Rhinophis roshanpererai
- Conservation status: Critically Endangered (IUCN 3.1)

Scientific classification
- Kingdom: Animalia
- Phylum: Chordata
- Class: Reptilia
- Order: Squamata
- Suborder: Serpentes
- Family: Uropeltidae
- Genus: Rhinophis
- Species: R. roshanpererai
- Binomial name: Rhinophis roshanpererai Wickramasinghe, Vidanapathirana, Rajeev & Gower, 2017

= Rhinophis roshanpererai =

- Genus: Rhinophis
- Species: roshanpererai
- Authority: Wickramasinghe, Vidanapathirana, Rajeev & Gower, 2017
- Conservation status: CR

Species of snake

Rhinophis roshanpererai, the Roshan Perera's shieldtail or Roshan Perera's rhinophis, is a species of snake in the family Uropeltidae. It is endemic to Sri Lanka. The species was first described from three specimens taken from Badulla District.

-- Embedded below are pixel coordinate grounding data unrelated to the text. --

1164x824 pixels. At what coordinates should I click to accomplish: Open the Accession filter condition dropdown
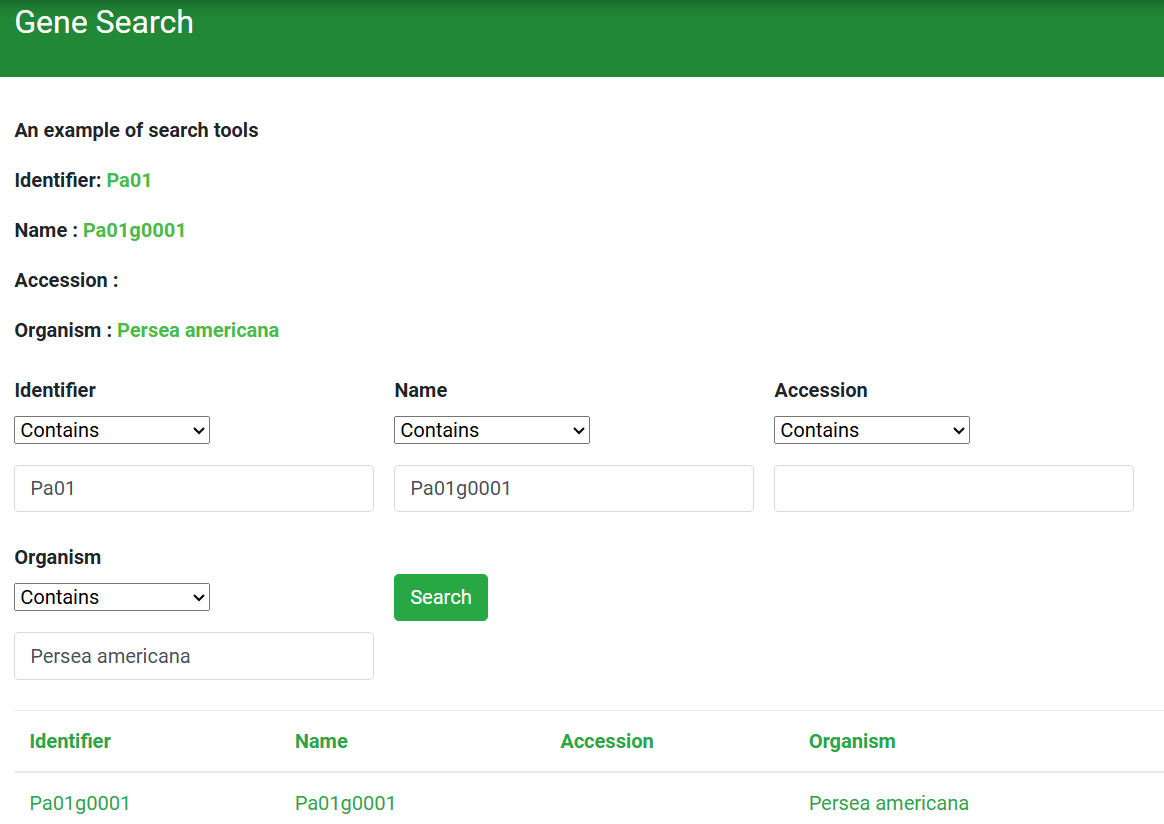tap(872, 430)
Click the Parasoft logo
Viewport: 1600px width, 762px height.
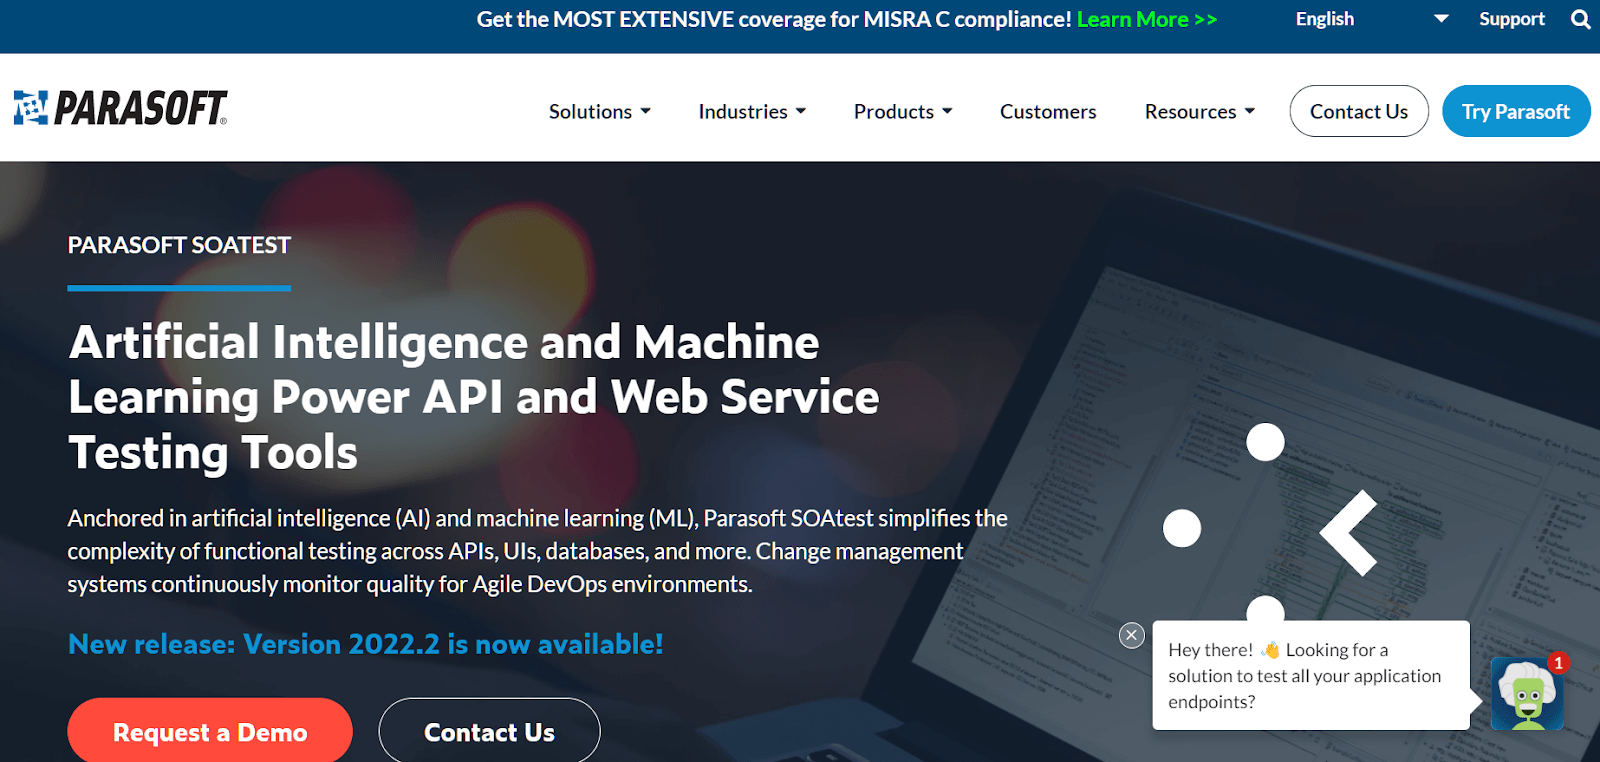click(120, 108)
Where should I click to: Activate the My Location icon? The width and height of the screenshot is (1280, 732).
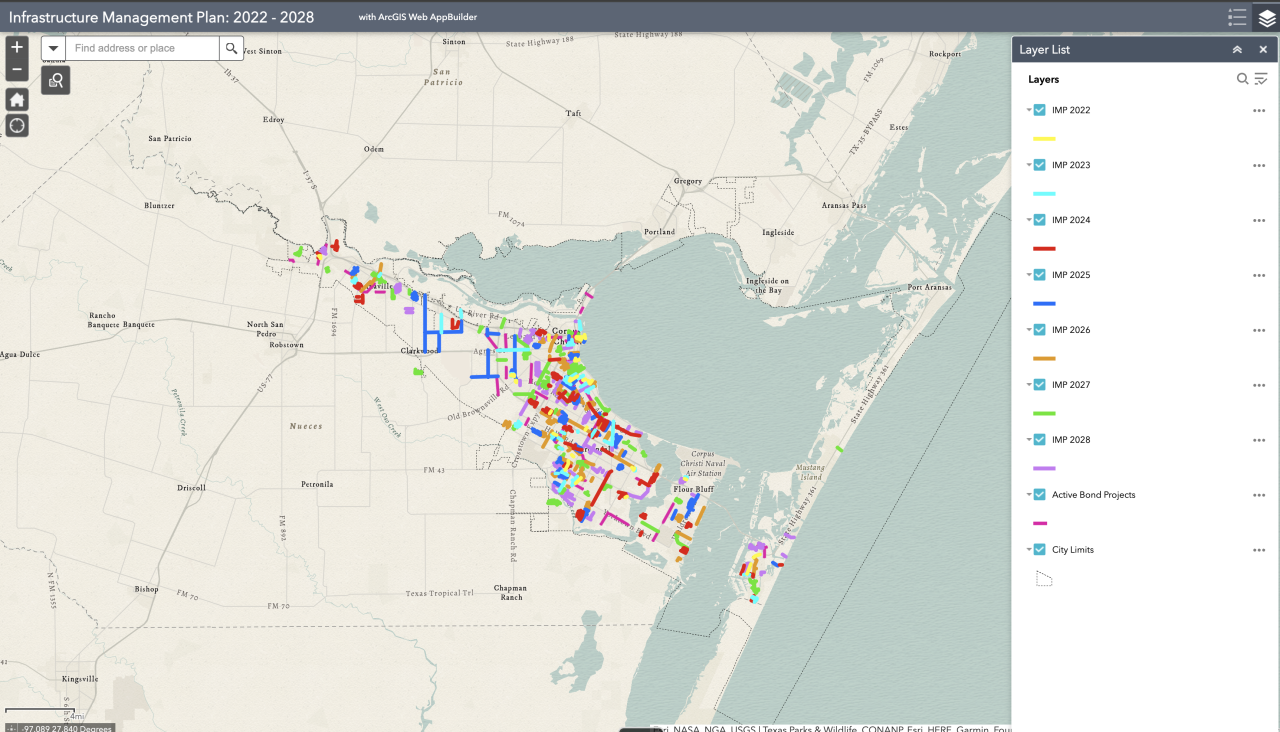pyautogui.click(x=16, y=125)
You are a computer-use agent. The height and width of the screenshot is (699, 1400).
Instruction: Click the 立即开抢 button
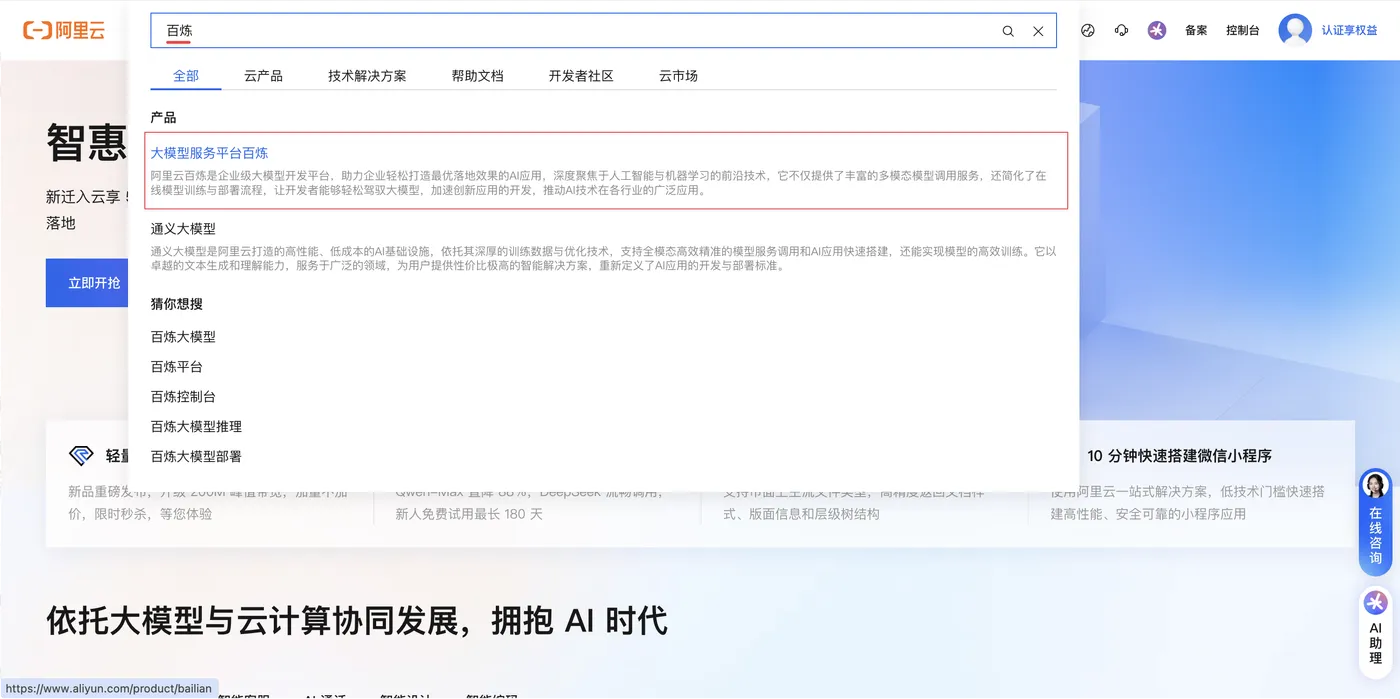(94, 283)
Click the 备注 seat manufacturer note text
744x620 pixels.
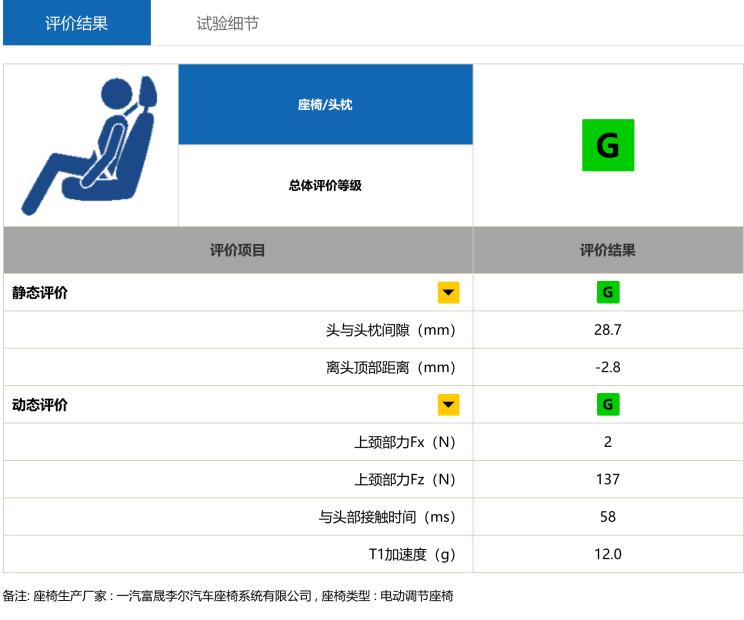coord(228,596)
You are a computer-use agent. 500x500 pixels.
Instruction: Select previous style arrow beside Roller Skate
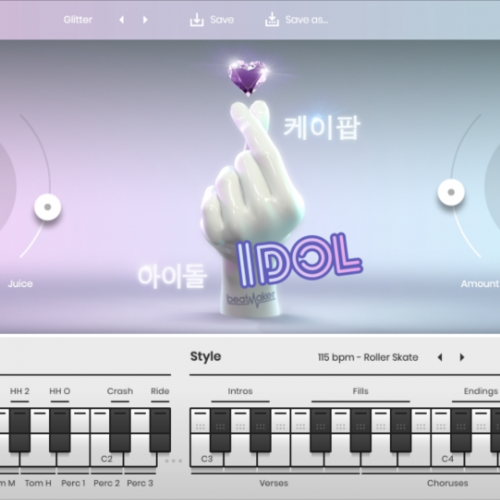coord(440,357)
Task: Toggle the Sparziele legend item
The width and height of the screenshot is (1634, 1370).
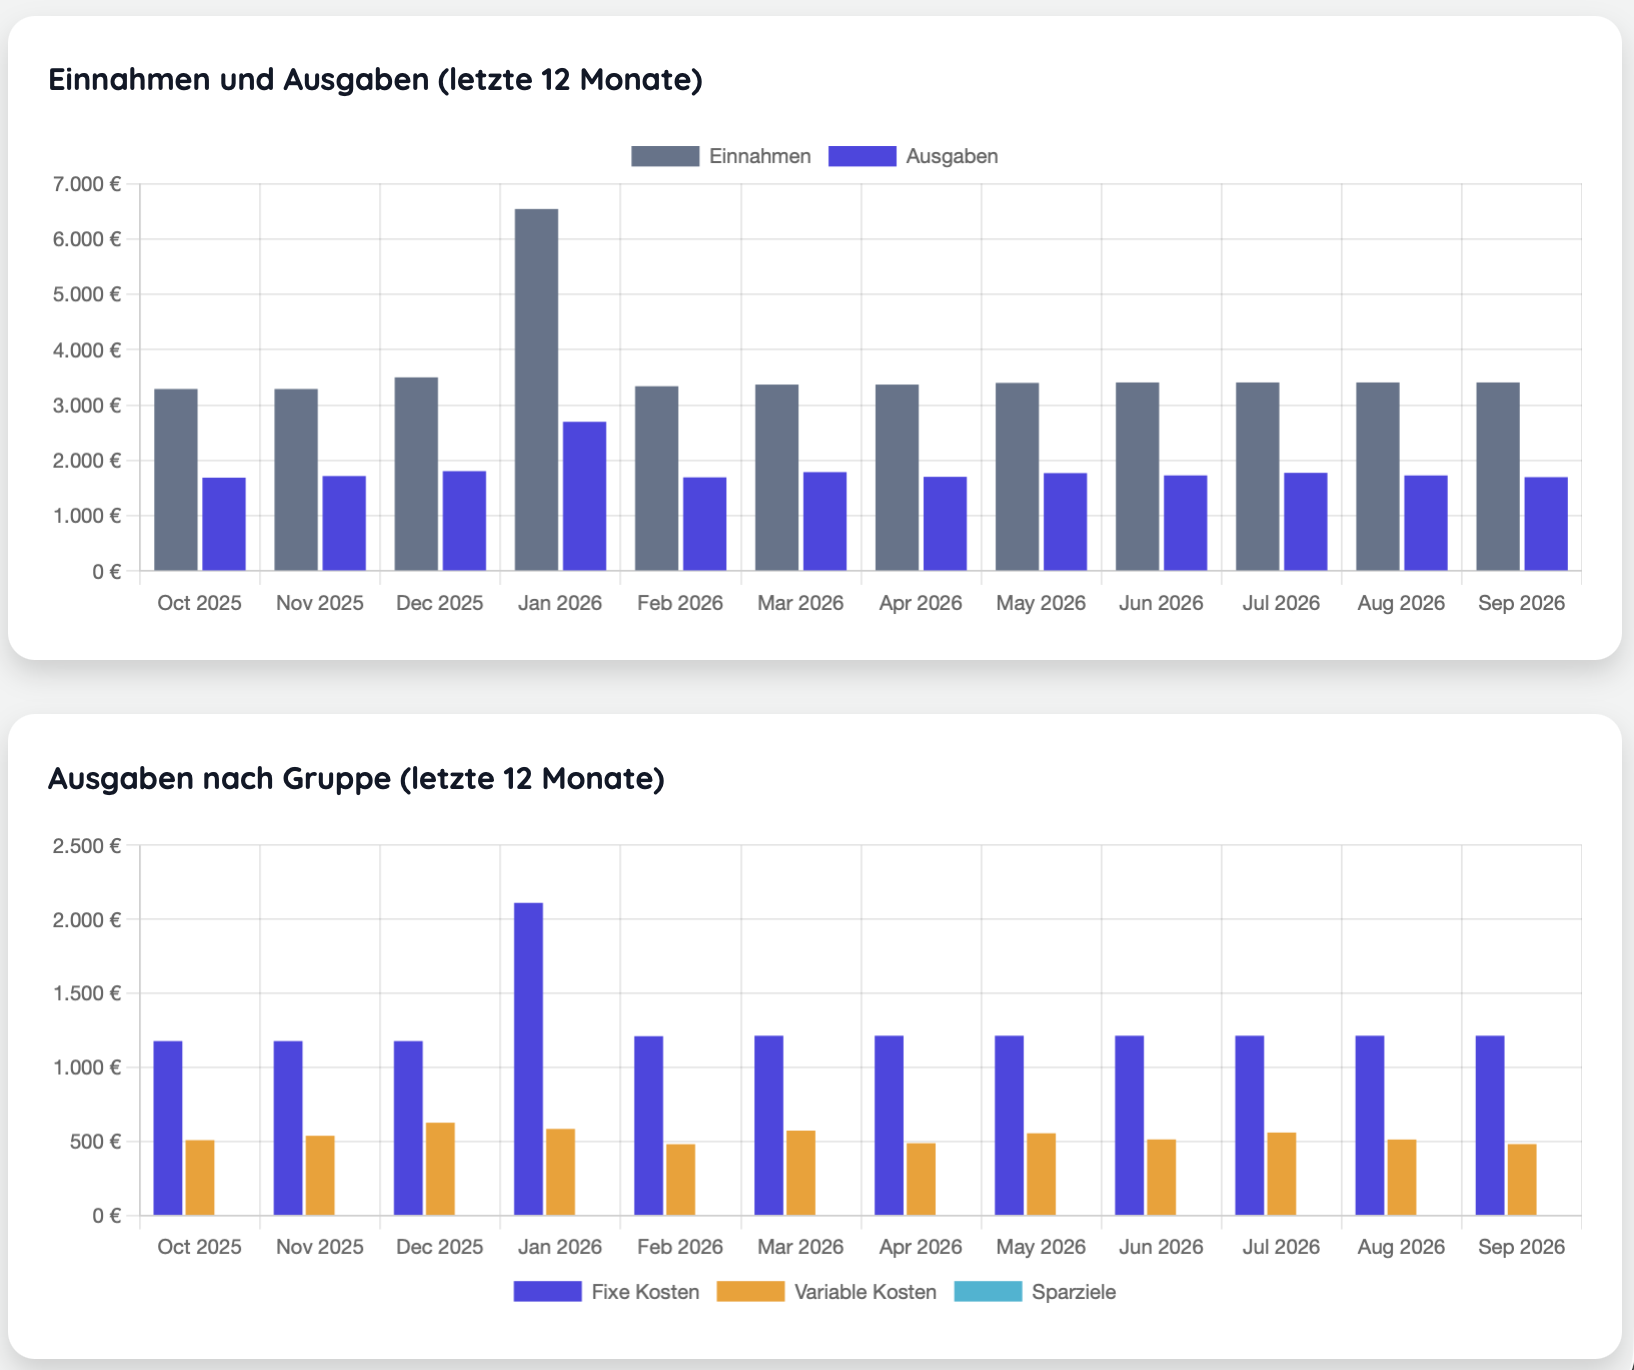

The species lack pale stripes and possess three to four prominent spines with a small shield-tail.

==Etymology==
The specific name roshanpererai was named in honor of deceased Roshan Perera, who was a reptile instructor at Young Zoologist's Association of Sri Lanka, Department of National Zoological Gardens.